ARTQU/iStock/Thinkstock

ARTQU/iStock/Thinkstock

Tonight I met my first patient. Her name is Denise, and she is a 66 year old woman who, upon the first few seconds of our encounter, shares her diagnosis of liver cirrhosis with me. She is bedridden, on contact isolation, and visibly emaciated.

And yet, her sentences betray an unseen strength and resilience that can come only from enduring the harshest of what life can offer.

My colleague and I, stumbling into our first foray into clinical medicine, begin with the requisite questions meant to elucidate Denise’s present and past medical history. OPQRST. The Big 6.

“So, what brought you in to the hospital?”

It feels clinical, to say the least, and it seems unnatural, to interrogate her on issues that, under normal circumstances, would be privy to her and her alone.

And yet, Denise welcomes us into her story with open arms.

Her voice tightening, she reveals that she was sexually abused by her father as a child. She had been married several times, with her first husband leaving her alone, and her last one leaving her with a large debt. All her life, she turned to alcohol for respite – not in pursuit of pleasure, but out of force of habit.

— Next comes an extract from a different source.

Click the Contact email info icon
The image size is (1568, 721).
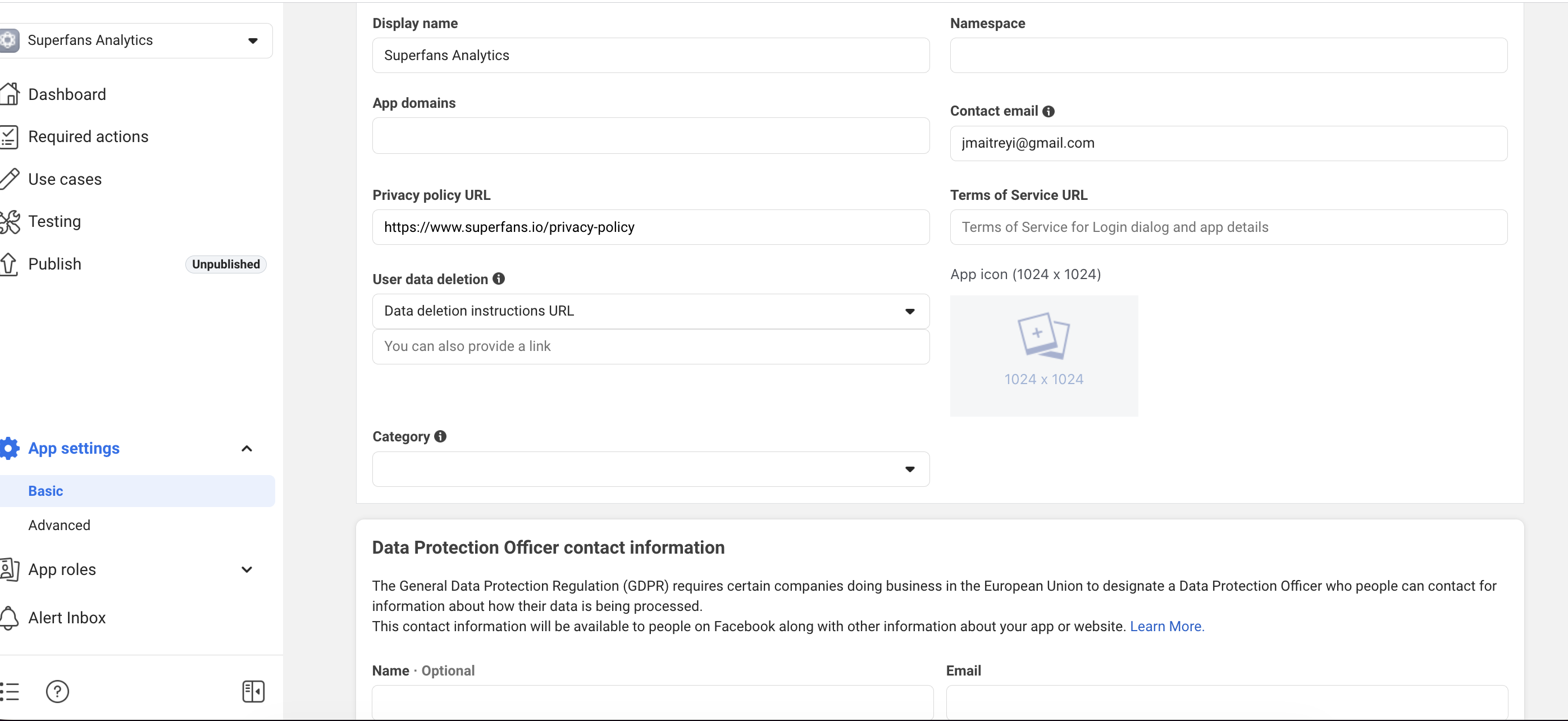coord(1048,111)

Denise’s daughter, supportive and compassionate, is the tether of her day-to-day life, though she lives far away in another province. Her son, distant and unknown, has been out of touch for the last 20 years, despite living in the same city.

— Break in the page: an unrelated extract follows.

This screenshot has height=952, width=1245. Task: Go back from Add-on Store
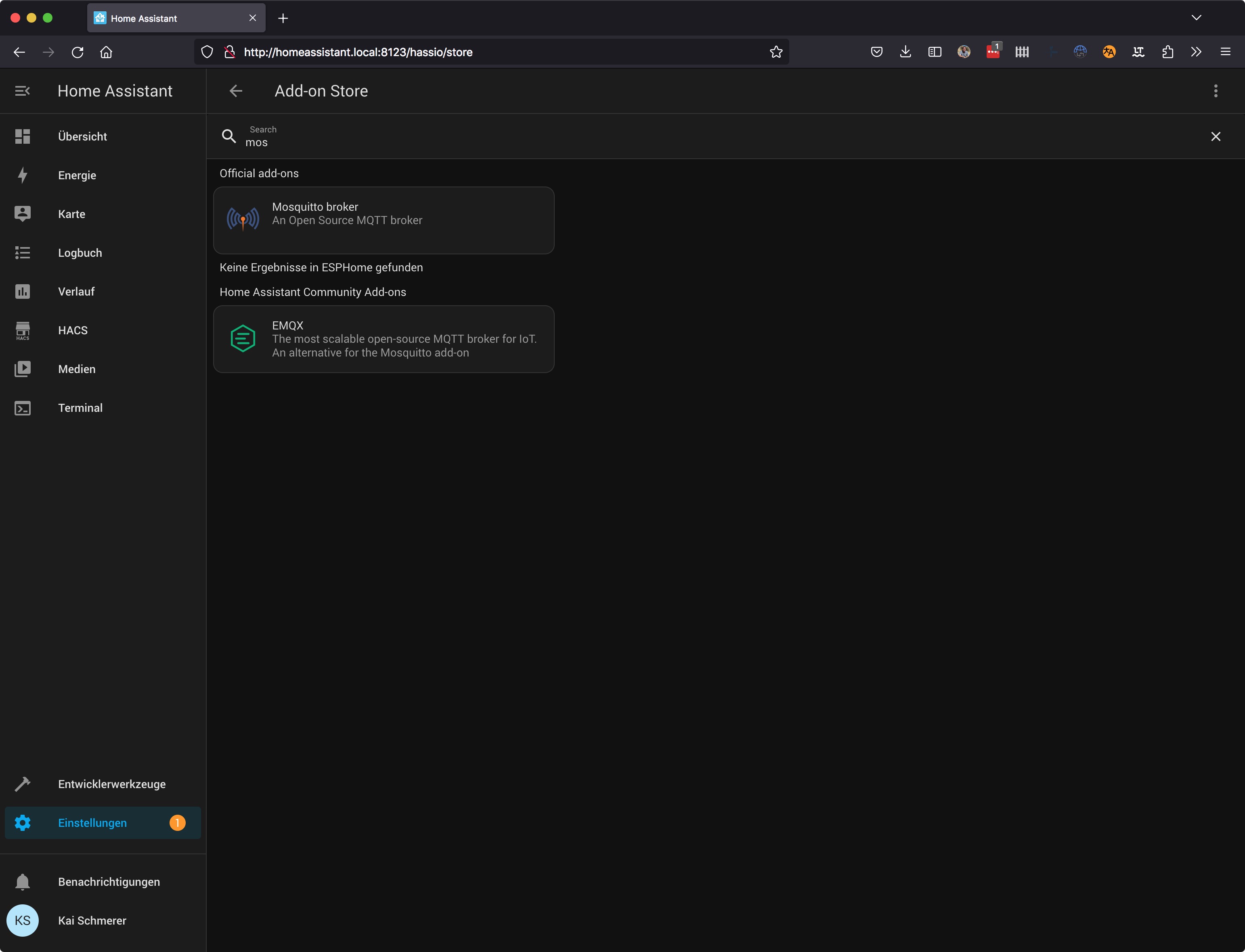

“You’re very courageous,” I say.

“Well, none of this is an excuse for how I am now,” she responds.

Denise is acutely cognizant of the patterns of pathology – those of her body, her family and her community – which have led her to where she is now. Her health has been irreparably compromised, and having spent over a week in hospital, her doctors have yet to discern the full array of complications related to her chronic liver disease.

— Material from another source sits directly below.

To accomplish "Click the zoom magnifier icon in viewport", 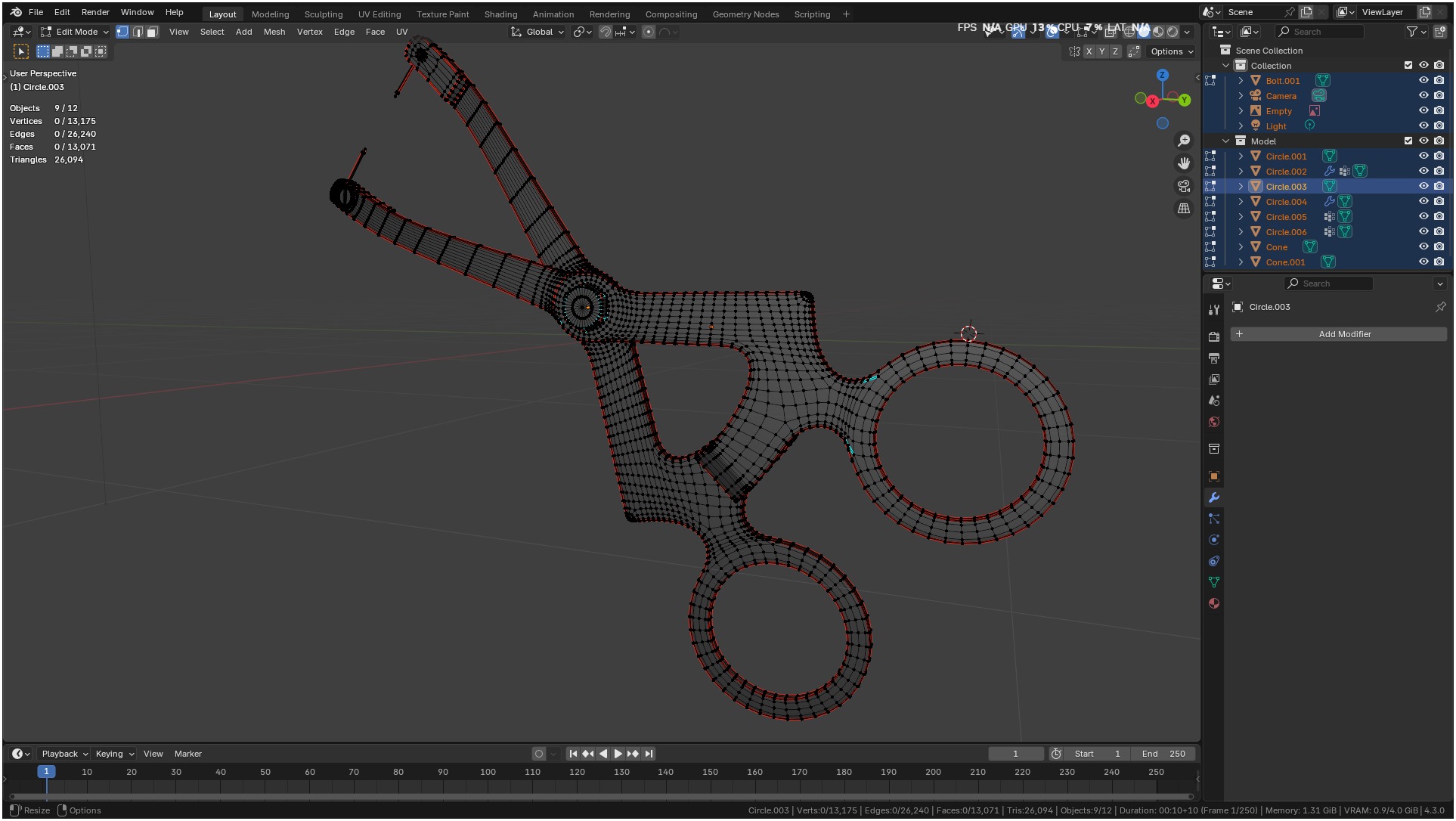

With so many questions unanswered, Denise is unsure of what her future holds. Her countenance shaking with fear and melancholy, she imagines the possibility of being isolated in quarantine, of having her loneliness magnified in what she thinks will be the last moments of her life.

As I contemplate the magnitude of Denise’s loss and suffering, I become consumed with emotion, moved by her enormous capacity to endure. I become aware that, although Denise characterizes her life as one of mistakes, it is one marked by fortitude. As a student, it is humbling to bear witness to so much suffering, and at the same time, so much courage.

My encounter with Denise has led me to consider the complicated interplay between the clinical and humanistic roles integral to the medical profession.

It was challenging to navigate these roles during my interview with Denise, shifting back and forth from a data collector to an empathic listener. I was left with more than a few questions: How do we respond to our patients’ narratives and expectations of their illness? How do we help them make sense and meaning of their suffering? How do we balance having authentic, therapeutic conversations with managing our often limited time?

Perhaps one answer I did glean from my time with Denise is that conversations like this one – rich in character and emotion – are what make medicine rewarding for me. Stories are powerful; they sculpt our patients’ perceptions of themselves and their illness, and provide us with a window into the context of their lives. As students, I hope that we seek out such stories and allow them to guide our care and learning.

Identifying details have been changed to prevent patient identification.